La fede in un Dio disceso tra gli uomini può umanizzare e, anche quando non si espliciti religiosamente, può indicare quanto nella storia e nella vita c’è del mistero. Personalmente non credo che quanto ci viene offerto oggi umanizzi molto. La democrazia, la libertà e l’umanesimo sono senza dubbio positivi e posseggono valori se si vivono bene. Ma non è facile vedere solo in essi un potenziale di umanizzazione. E quando in altri lari si ricorre a un qualche tipo di trascendenza, non la si suole presentare come trans-discendenza e con-discendenza fino alla croce.
Per Ellacuría – che ripensava a Dio in corsi di filosofia con Xavier Zubiri, e al Dio di Gesù nei corsi di teologia con Karl Rahner – monsignor Romero era fondamentale per ripensare e leggere Dio nella vita reale e per essere introdotto al mistero. Monsignor Romero si poneva su un piano differente da quello di Zubiri o Karl Rahner, i suoi amati e ammirati maestri.

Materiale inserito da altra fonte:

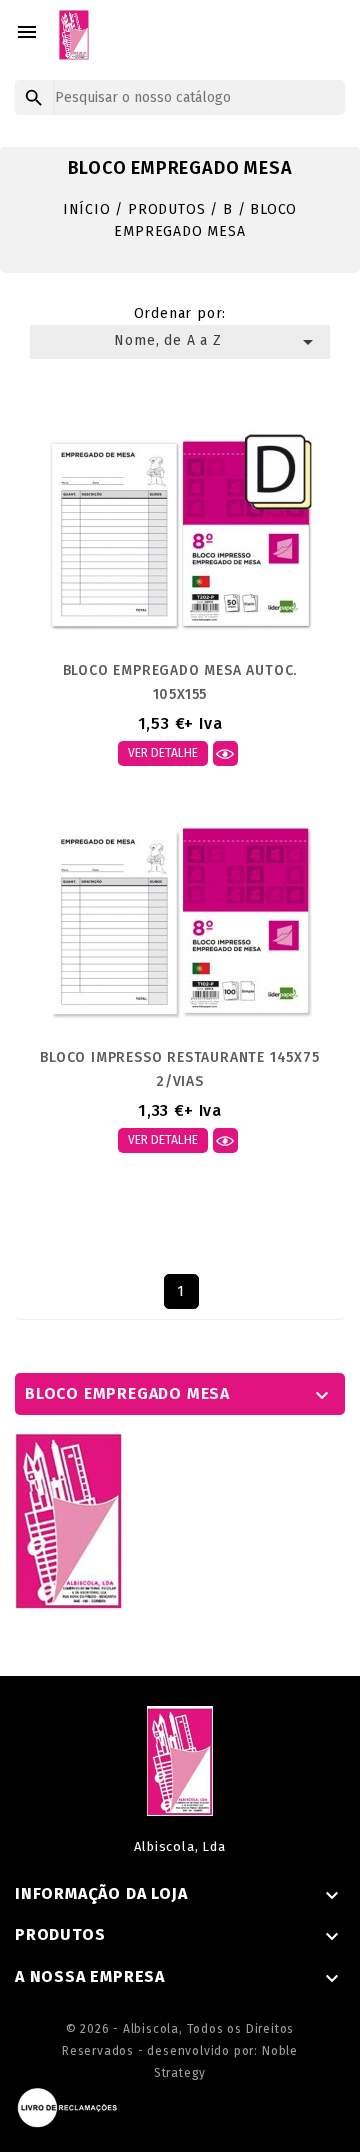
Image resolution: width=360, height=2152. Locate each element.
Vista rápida (225, 753)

Lo stesso Ellacuría spiegava questo rapporto e cosa intendeva per trascendenza dicendo che «monsignor Romero non si stancò mai di ripetere che i processi politici, anche quando siano purissimi e sommamente idealisti, non sono sufficienti per condurre l’uomo alla liberazione integrale. Intendeva perfettamente quel detto di Sant’Agostino che per essere uomo si deve essere "più" che uomo. Per lui, la storia che si presentasse solo come umana, che pretendesse d’essere soltanto umana, presto avrebbe smesso di esserlo. Né l’uomo né la storia bastano a se stessi. Per questo non smetteva di richiamare alla trascendenza. In quasi tutte le sue omelie usciva questo tema: è la parola di Dio, l’azione di Dio a rompere i limiti dell’umano. Una trascendenza che mai si presentava come abbandono dell’umano, come fuga dall’uomo, quanto piuttosto come il suo superamento e perfezionamento. Un più in là che non abbandonava il più in qua, ma che lo apriva e lo spingeva più avanti».

Dio non lasciò mai in pace Ellacuría. E lo sollecitò soprattutto attraverso monsignor Romero. L’arcivescovo fu di fondamentale importanza per la fede stessa del padre Ellacuría. Siamo di fronte al mistero ultimo di ogni essere umano, nel quale si può entrare soltanto in punta di piedi. Ma io credo che in monsignor Romero egli vide un uomo di Dio e vide Dio in quell’uomo.
Romero divenne il volto di Dio, un volto, in definitiva, più fascinans che tremens. Ellacuría, al quale in quasi tutte le altre cose toccava d’essere il primo e di condurre dietro di sé gli altri, nella fede sentiva di dover essere condotto da altri: dai poveri di questo mondo e certamente da monsignor Romero. Egli era il pedagogo e il mystagogo, invito permanente a mettersi di fronte al mistero ultimo, a lottare con Dio come fece Giacobbe, e a camminare umilmente con Lui, come chiede Michea.
Ancora oggi, a distanza di tanti anni, il popolo crocifisso continua a essere il segno dei tempi per tutti, credenti e non credenti. La civiltà della povertà continua a essere la formulazione più azzeccata dell’utopia umana, forse più comprensibile per i credenti della tradizione biblico-gesuanica. Vedere il passaggio di Dio nella storia in monsignor Romero, e in molte vittime e martiri, può essere possibile a partire da un umanesimo intriso di spirito di purezza, e può essere reale a partire da una fede che si sia lasciata permeare da Gesù di Nazaret.